▶ [Brief]: Transcribe verbatim the lines of the records below, starting at the line that contains "will (x=115, y=459)." and ending at the line that contains "tap(997, 84)", with both of those lines included.

— START Dataset —

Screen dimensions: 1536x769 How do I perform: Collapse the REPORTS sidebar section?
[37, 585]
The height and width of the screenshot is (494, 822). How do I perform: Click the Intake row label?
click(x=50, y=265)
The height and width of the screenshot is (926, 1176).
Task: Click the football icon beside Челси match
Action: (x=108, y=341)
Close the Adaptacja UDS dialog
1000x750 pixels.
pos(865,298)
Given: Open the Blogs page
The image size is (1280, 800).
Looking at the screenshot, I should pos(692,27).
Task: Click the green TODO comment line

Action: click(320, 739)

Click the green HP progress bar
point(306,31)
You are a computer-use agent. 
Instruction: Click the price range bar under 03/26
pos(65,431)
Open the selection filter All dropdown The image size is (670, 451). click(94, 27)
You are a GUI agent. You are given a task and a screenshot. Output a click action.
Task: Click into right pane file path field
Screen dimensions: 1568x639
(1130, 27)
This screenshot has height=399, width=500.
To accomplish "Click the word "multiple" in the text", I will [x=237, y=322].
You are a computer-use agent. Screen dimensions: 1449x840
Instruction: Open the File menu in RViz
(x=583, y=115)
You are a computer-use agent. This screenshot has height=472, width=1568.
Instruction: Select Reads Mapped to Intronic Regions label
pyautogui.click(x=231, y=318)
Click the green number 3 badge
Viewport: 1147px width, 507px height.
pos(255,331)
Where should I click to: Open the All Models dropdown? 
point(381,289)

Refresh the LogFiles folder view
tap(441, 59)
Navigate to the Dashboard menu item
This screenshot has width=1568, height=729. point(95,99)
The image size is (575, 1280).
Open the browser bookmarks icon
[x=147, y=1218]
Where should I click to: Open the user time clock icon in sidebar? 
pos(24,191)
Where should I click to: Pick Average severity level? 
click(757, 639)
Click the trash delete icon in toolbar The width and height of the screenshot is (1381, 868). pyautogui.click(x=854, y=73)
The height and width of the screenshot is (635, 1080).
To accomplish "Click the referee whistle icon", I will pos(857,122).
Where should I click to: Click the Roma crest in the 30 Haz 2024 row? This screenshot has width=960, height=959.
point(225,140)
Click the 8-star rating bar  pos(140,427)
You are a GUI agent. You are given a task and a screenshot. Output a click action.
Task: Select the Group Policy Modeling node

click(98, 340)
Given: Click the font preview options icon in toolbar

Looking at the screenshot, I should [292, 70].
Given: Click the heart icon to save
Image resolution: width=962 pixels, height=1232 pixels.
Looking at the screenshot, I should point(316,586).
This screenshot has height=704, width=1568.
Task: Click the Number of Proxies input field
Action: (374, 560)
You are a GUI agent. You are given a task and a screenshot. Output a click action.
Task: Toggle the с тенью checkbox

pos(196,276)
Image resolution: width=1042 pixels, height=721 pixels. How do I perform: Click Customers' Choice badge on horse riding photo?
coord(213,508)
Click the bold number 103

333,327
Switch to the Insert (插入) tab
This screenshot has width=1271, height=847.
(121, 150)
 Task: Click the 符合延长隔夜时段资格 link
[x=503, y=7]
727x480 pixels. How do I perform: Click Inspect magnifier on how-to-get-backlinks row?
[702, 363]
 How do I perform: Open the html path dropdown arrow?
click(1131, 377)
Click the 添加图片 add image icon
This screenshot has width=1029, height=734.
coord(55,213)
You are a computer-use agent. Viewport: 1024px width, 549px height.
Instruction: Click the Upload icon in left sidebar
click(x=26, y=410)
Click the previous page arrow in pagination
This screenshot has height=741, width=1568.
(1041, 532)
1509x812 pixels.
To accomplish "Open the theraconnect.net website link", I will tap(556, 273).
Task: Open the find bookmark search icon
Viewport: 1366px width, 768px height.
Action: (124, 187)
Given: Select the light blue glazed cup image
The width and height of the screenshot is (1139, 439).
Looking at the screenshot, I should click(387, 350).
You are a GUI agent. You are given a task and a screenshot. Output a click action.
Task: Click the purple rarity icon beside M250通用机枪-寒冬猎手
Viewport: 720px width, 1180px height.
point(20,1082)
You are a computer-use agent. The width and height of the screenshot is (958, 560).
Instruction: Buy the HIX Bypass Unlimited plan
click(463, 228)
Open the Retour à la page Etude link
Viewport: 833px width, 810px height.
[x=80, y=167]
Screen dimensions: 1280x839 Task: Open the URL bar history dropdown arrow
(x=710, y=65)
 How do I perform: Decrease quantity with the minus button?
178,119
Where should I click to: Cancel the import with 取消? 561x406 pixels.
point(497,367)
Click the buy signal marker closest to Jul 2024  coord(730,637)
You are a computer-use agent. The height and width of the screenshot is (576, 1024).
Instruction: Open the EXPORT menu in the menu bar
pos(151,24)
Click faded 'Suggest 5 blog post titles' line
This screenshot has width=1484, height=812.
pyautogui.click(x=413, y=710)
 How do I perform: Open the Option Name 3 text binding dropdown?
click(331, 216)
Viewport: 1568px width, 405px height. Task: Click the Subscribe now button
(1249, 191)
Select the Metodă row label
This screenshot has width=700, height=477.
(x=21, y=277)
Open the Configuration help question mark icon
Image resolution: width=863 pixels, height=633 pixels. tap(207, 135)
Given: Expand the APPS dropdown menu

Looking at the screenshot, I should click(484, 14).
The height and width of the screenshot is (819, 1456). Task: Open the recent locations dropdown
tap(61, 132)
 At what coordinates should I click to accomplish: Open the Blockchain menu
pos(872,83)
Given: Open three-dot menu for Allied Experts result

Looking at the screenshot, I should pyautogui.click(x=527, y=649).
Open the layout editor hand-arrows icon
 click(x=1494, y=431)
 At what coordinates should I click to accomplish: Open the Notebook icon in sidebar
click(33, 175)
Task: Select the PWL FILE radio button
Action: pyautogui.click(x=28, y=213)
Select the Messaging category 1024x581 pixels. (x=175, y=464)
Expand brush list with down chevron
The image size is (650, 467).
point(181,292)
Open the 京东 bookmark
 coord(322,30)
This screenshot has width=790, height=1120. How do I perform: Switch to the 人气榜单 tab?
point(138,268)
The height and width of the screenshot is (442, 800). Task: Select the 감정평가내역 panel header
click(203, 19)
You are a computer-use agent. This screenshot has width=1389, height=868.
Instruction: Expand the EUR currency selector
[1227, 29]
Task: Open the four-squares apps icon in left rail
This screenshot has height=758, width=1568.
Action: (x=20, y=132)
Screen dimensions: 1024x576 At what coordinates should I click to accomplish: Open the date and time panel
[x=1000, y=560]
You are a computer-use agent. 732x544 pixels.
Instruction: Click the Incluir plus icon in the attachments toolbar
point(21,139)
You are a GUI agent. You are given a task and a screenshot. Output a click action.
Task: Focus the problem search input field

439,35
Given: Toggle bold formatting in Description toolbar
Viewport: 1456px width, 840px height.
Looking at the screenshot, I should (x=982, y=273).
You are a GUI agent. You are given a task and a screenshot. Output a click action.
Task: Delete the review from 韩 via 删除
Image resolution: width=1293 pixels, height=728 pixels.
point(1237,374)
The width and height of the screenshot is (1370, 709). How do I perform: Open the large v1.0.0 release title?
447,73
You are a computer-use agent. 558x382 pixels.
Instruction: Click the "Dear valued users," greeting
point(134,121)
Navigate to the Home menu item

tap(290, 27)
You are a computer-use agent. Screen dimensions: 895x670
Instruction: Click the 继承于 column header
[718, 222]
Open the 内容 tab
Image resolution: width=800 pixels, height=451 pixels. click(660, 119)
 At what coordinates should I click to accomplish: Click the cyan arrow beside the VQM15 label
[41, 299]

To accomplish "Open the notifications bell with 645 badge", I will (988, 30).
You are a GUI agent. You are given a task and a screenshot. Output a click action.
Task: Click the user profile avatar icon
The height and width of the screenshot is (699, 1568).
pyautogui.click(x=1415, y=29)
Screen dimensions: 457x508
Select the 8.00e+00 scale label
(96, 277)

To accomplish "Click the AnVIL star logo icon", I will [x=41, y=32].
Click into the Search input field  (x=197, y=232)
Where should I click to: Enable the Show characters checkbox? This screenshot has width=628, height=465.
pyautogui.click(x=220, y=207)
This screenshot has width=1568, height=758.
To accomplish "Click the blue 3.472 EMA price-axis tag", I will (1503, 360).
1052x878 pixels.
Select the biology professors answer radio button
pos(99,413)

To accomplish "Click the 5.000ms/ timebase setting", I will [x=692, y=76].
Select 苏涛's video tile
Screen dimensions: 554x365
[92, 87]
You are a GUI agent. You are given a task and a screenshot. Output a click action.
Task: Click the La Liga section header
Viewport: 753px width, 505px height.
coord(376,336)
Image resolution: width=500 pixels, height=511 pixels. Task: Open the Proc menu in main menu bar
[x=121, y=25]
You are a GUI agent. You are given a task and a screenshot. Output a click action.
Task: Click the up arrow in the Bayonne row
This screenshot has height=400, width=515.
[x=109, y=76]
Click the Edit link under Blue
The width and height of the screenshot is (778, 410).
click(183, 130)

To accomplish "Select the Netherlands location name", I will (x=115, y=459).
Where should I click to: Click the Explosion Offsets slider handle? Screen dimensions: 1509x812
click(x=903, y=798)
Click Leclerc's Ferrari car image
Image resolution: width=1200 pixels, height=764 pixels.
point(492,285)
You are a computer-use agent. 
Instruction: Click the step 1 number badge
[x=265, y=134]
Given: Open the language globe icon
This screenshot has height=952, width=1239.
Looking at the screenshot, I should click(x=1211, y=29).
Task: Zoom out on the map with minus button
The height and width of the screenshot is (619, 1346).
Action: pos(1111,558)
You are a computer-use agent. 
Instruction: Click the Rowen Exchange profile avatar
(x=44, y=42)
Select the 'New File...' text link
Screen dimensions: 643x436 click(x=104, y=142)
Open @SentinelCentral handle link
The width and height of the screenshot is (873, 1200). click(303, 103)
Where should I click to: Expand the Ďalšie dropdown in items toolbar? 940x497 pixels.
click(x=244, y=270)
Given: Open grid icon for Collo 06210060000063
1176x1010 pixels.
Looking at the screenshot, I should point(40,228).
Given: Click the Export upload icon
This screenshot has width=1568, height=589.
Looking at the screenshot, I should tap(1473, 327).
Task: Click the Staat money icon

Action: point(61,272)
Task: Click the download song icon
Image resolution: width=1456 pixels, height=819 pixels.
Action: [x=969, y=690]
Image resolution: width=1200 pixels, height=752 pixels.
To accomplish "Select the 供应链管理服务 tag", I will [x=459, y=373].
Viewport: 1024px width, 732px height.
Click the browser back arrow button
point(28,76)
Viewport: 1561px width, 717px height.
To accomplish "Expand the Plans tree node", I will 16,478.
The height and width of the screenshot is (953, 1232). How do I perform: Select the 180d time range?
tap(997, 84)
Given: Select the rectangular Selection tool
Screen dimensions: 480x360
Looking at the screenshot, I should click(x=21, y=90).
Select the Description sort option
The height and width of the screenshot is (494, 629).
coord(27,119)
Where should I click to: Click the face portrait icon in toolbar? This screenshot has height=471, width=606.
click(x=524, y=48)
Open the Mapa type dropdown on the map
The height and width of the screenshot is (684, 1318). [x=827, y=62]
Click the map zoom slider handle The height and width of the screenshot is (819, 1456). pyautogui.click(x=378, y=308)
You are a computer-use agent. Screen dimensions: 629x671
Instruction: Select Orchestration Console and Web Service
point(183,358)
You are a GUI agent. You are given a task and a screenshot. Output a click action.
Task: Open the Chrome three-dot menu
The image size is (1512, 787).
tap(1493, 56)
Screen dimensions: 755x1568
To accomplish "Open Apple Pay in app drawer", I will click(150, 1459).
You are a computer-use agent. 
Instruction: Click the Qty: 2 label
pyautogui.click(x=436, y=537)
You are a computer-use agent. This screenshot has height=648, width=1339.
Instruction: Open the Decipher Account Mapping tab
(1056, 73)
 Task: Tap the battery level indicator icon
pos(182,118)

— END Dataset —

▶ [Written solution]:
To accomplish "Select the Netherlands location name", I will (x=115, y=459).
Where should I click to: Click the Explosion Offsets slider handle? Screen dimensions: 1509x812
click(x=903, y=798)
Click Leclerc's Ferrari car image
Image resolution: width=1200 pixels, height=764 pixels.
point(492,285)
You are a computer-use agent. 
Instruction: Click the step 1 number badge
[x=265, y=134]
Given: Open the language globe icon
This screenshot has height=952, width=1239.
Looking at the screenshot, I should click(x=1211, y=29).
Task: Zoom out on the map with minus button
The height and width of the screenshot is (619, 1346).
Action: pos(1111,558)
You are a computer-use agent. 
Instruction: Click the Rowen Exchange profile avatar
(x=44, y=42)
Select the 'New File...' text link
Screen dimensions: 643x436 click(x=104, y=142)
Open @SentinelCentral handle link
The width and height of the screenshot is (873, 1200). click(303, 103)
Where should I click to: Expand the Ďalšie dropdown in items toolbar? 940x497 pixels.
click(x=244, y=270)
Given: Open grid icon for Collo 06210060000063
1176x1010 pixels.
Looking at the screenshot, I should point(40,228).
Given: Click the Export upload icon
This screenshot has width=1568, height=589.
Looking at the screenshot, I should tap(1473, 327).
Task: Click the Staat money icon

Action: point(61,272)
Task: Click the download song icon
Image resolution: width=1456 pixels, height=819 pixels.
Action: [x=969, y=690]
Image resolution: width=1200 pixels, height=752 pixels.
To accomplish "Select the 供应链管理服务 tag", I will [x=459, y=373].
Viewport: 1024px width, 732px height.
Click the browser back arrow button
point(28,76)
Viewport: 1561px width, 717px height.
To accomplish "Expand the Plans tree node", I will 16,478.
The height and width of the screenshot is (953, 1232). How do I perform: Select the 180d time range?
tap(997, 84)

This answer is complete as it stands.